На черных машинах подъехало городское начальство, образовав не меньшую, чем погорельцы, толпу. Начальство указывало перстом в одну сторону, потом в другую. Иванов, как бы уже на правах представителя ветеранов, тоже стоял рядом и куда-то указывал.
Все ждали, что скажет Первый человек города (так его называла газета).
А в жизни Первого Человека все было как-то не так в это утро. Собственно, у него не впервые появлялось чувство, что все как-то не так, и неизвестно, что делать. Народ разболтался до неприличия. На молодежь надежды никакой. Старики отупели от старости. Он один в поле воин. В его кабинете (в Его кабинете!) уже второй день не могут отремонтировать водопровод. В его машине (в Его машине!) какая-то щель появилась в двери, сегодня дуло. Опять должны приехать высокие проверяющие. К тому же сгорела эта чертова улица Первая.
Черные "Волги" застряли в снегу на перекрестке Жданова и Первой. Черт возьми, давал же распоряжение чистить бульдозерами хотя бы главные улицы. Дело было даже не в том, что оставшиеся двести метров пришлось идти пешком. Он был демократичен до дерзости, до безрассудства и даже иногда ходил на работу пешком. Дело в том, что ничего не делается, не выполняется.

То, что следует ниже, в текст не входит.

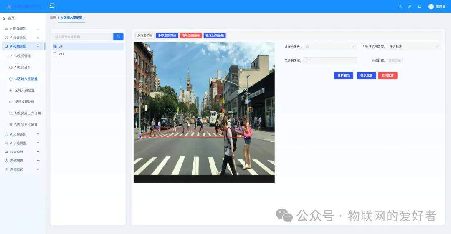451x234 pixels.
Task: Click the red 清除当前绘制 button
Action: tap(191, 35)
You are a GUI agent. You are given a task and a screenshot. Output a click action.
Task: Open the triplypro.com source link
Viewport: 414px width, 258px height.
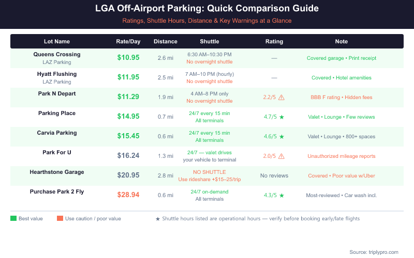(374, 252)

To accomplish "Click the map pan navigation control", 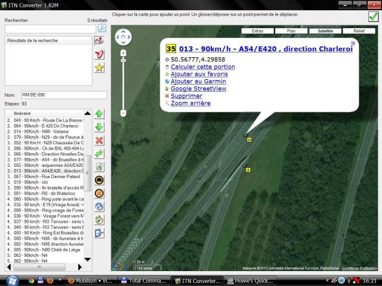I will (x=122, y=38).
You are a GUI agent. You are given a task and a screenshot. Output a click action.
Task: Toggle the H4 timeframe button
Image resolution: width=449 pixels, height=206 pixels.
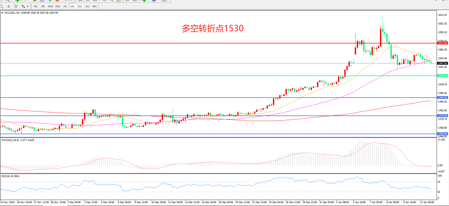(x=72, y=6)
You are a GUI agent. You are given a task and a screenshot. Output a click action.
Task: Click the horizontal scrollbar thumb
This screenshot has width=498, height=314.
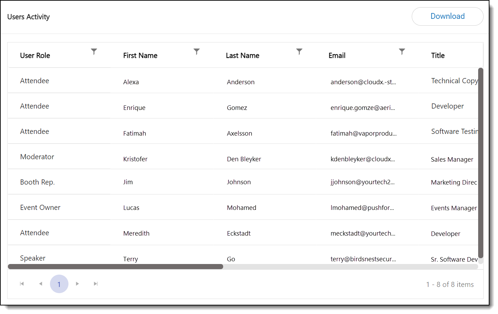(115, 267)
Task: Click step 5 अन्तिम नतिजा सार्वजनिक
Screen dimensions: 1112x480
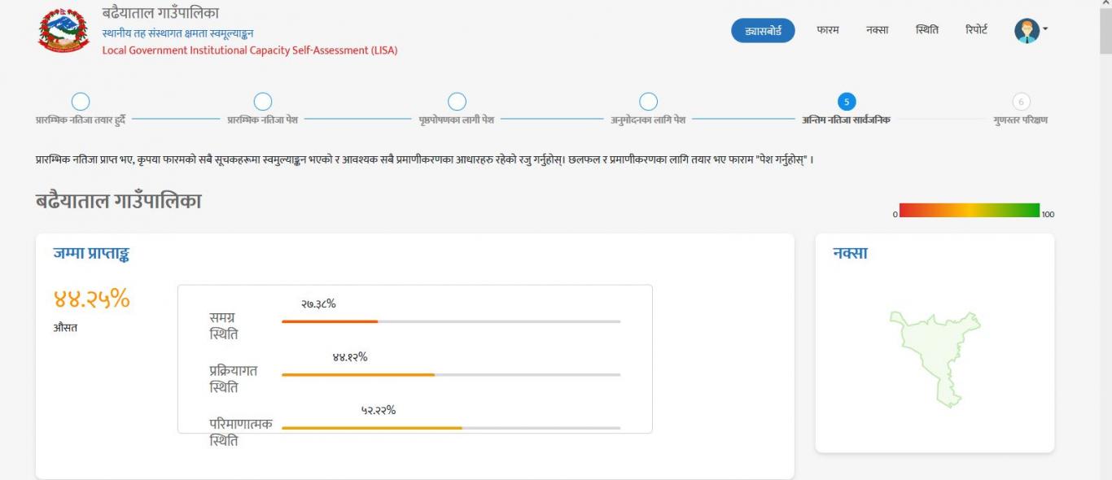Action: click(x=847, y=102)
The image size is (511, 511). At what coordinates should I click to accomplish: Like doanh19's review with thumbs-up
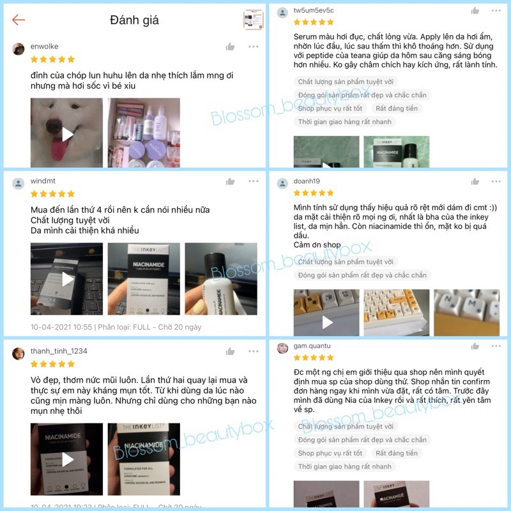click(475, 181)
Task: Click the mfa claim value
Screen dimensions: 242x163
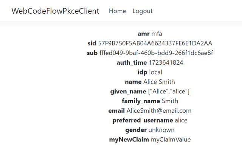Action: pos(157,34)
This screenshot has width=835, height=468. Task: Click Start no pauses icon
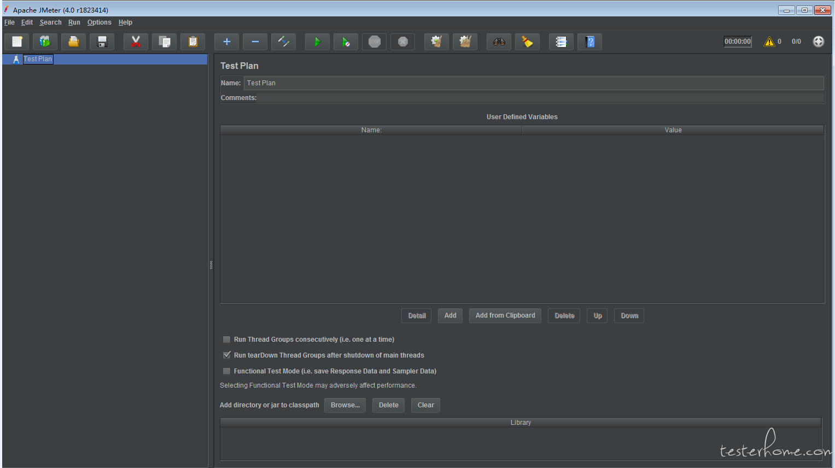(x=346, y=42)
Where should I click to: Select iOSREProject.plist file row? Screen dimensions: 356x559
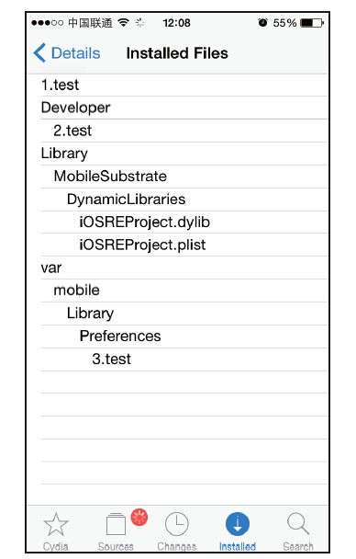(184, 245)
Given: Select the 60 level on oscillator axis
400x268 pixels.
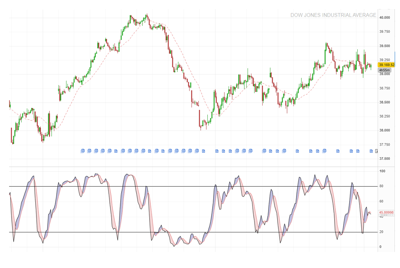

И опять, опять все смотрели на "Первого" с немым вопросом. Как будто бы ждали чуда. Как будто он может улыбнуться сейчас улыбкой Деда Мороза и сказать: "Пойдемте, дети, я покажу вам ваши новые квартиры." Убогий народец улицы Первой ждал его слов. Секретарь очень хотел уважать свой народ, но не мог. Он сам был из тех людей, которые не умеют ни ждать, ни смотреть вот так, с надеждой. Он был еще молод. Его простое русское лицо располагало людей. Его внешность еще не слишком пострадала от бесконечных выпивок и обильных закусок, неизбежных на высоком ответственном посту. Он был даже порядочным человеком (насколько можно позволить себе быть порядочным в его положении). Он был умен. Но он уже давно понял, что от того, каков он, зависит очень мало. От его ума в этом городе не прибавилось ни капли молока, ни одной квартиры, ничего. В его власти было что-то дать нищим, но только отняв сначала у других нищих.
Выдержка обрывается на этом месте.